▶ WHAT THIS TASK INVOLVES
Output, word for word and without pictures, the lines from the one containing "Where should I" through the final line of the listing below.

▶ TASK MATERIAL

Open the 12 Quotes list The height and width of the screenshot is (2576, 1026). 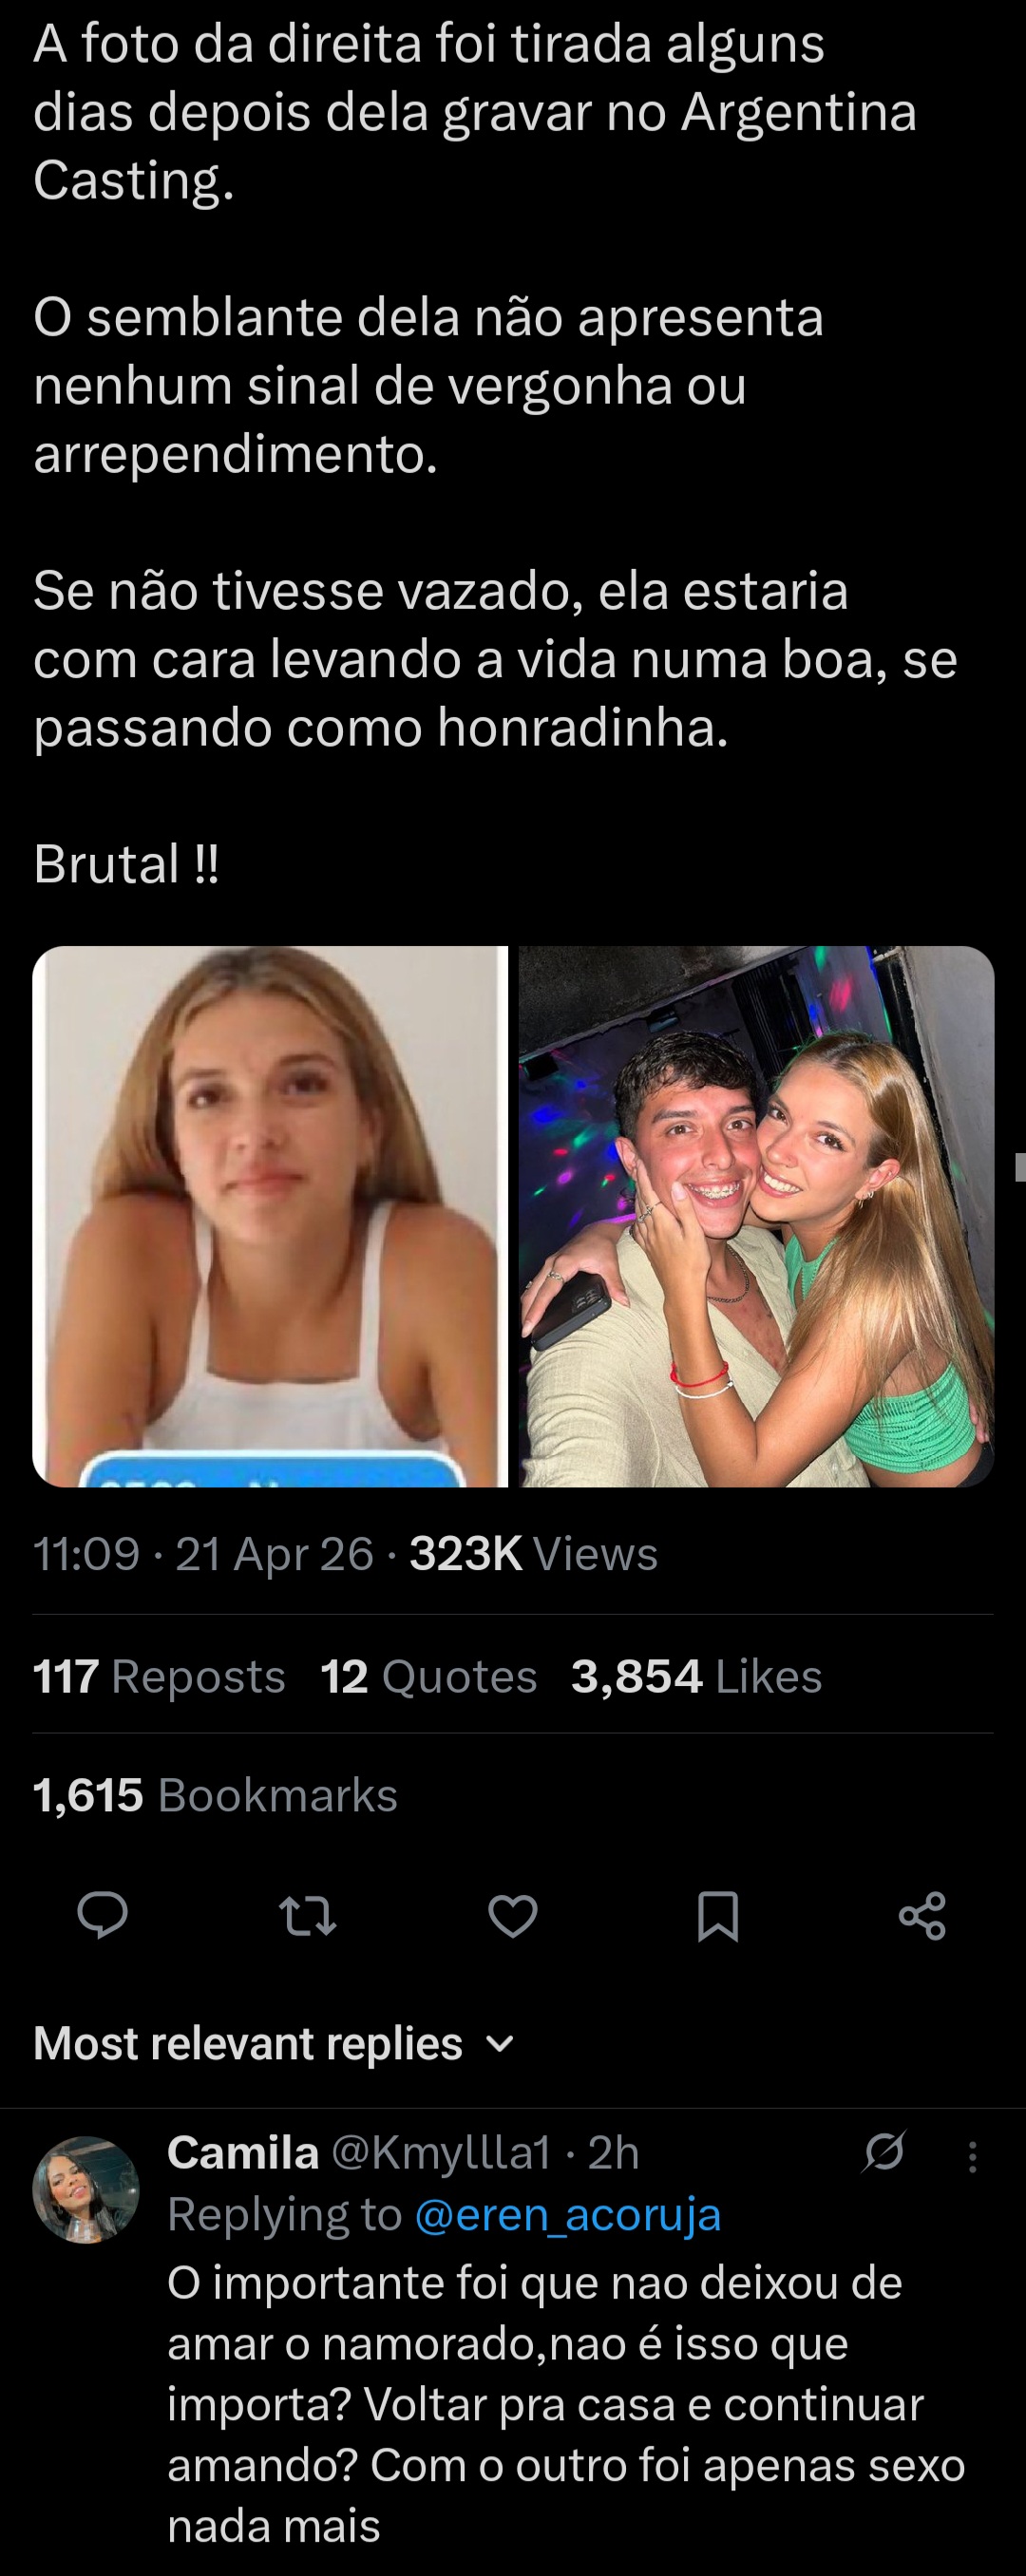pos(429,1677)
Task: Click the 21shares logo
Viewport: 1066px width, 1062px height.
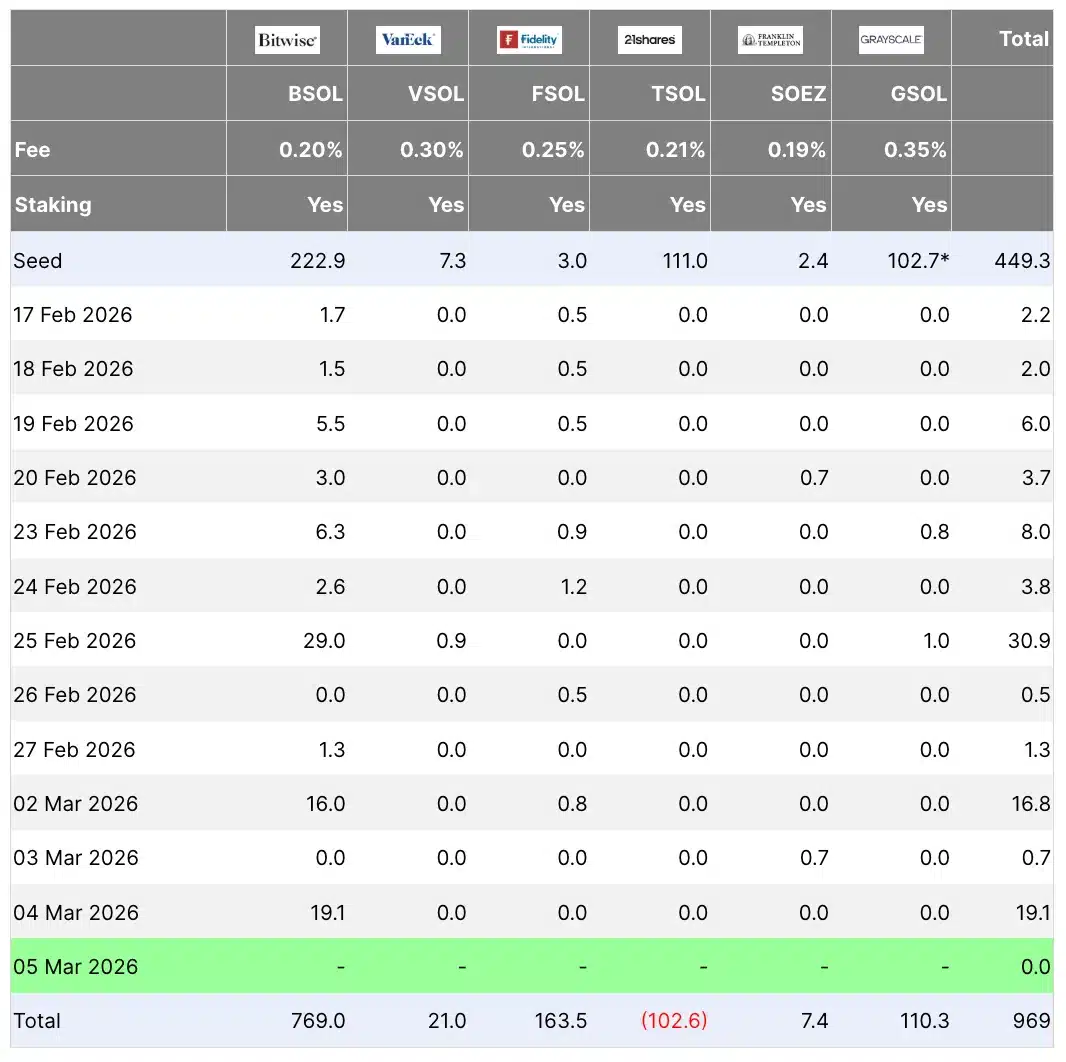Action: coord(650,40)
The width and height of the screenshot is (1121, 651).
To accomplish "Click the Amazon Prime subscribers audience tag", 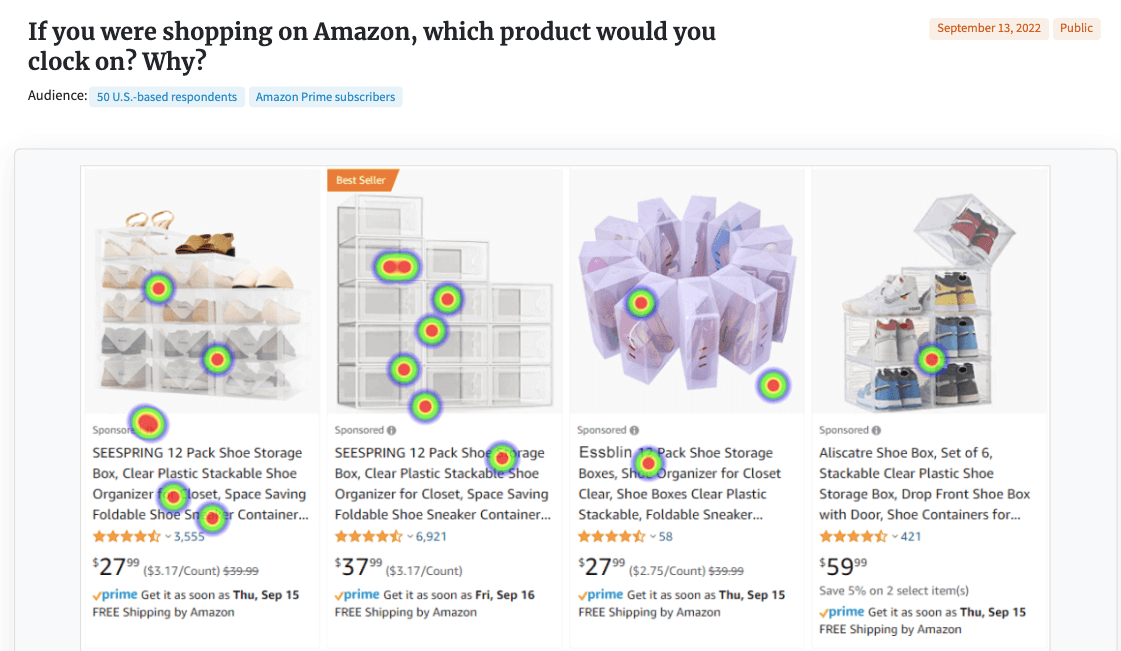I will pyautogui.click(x=326, y=97).
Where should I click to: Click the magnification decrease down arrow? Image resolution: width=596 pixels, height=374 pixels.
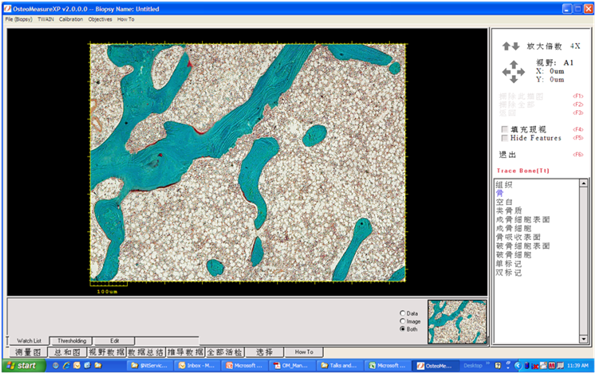tap(515, 46)
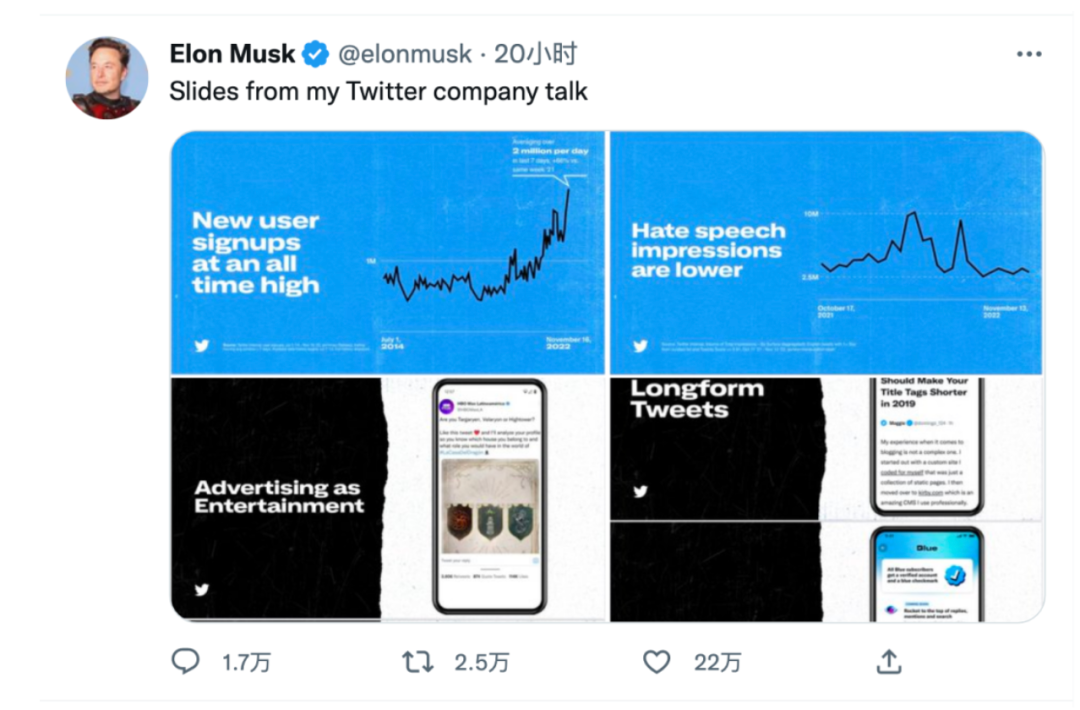Viewport: 1080px width, 710px height.
Task: Click the tweet text about Twitter slides
Action: (378, 92)
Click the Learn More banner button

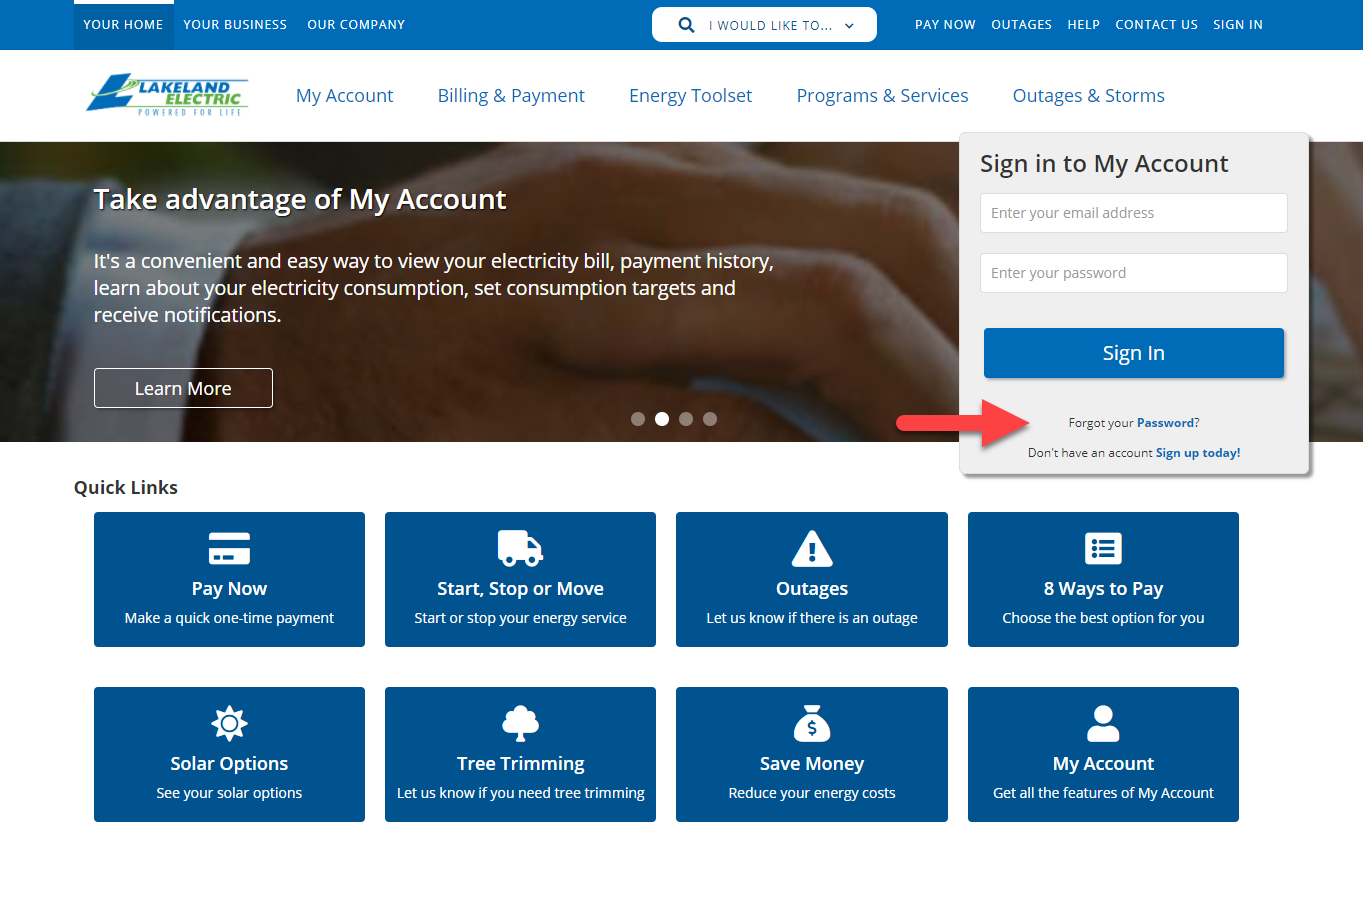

▶ RESPONSE BELOW
Where should I click to: Click the magnification decrease down arrow? Image resolution: width=596 pixels, height=374 pixels.
tap(515, 46)
Viewport: 1080px width, 710px height.
Task: Click the tweet text about Twitter slides
Action: (378, 92)
Click the Learn More banner button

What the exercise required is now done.